In the old days, it was really quite normal to eat the entrails of animals, among which there was a scar. People could not afford to neglect any part of the valuable carcass without eating it or using it in any way. It was only in the last century, when "noble" meat became available to most people, that the entrails went out of fashion, and the tripe gained a reputation as "food for the poor" or "peasant food". However, in the traditional national cuisine of many countries and regions, there are recipes with tripe, for example, "sour tripe" in Swabian cuisine, "tripe in Cayenne" in France," tripe in Florence "and" tripe in Milan "in Italy," tripe in Port "in Portugal," tripe in Madrid " in Spain. 

By the way, in Portugal there is also a popular treat "dobrada", meaning a thick bean soup with tripe. Moreover, due to the frequent consumption of tripe, the Portuguese even received a nickname from other Europeans – "tripe eaters". Actually, there is nothing inexplicable in the preference of the Portuguese, because the valuable cow meat mostly fell before the Portuguese sailors, who needed to maintain strength during long-distance research trips on ships.

Variants of tripe soup are often among the national delicacies of other countries, for example, Bulgaria and Poland. Polish "flaks" became popular already in the 17th century, not only among the peasants, but also among the local nobility of the lower rank – the szlachta. However, the first recorded recipe for Polish tripe soup dates only to the beginning of the 20th century. Today, "flaki" is prepared in Lithuania, Ukraine and Belarus. However, there are quite a few gourmets who appreciate their taste.

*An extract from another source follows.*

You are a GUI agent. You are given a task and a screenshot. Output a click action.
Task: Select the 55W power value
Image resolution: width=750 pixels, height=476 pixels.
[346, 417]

In Southern Germany, Saxony and Switzerland, tripe can be found on the menu of many rural hotels. In Swabia, tripe is a traditional carnival treat.

But in Spain, Italy and France, tripe still occupies an important place in the culinary culture. It is added to stews, thick and thin soups, and is often fried and served as a main dish.

In France, there are several varieties of sausage "Andouille" and "Andouette", which include tripe.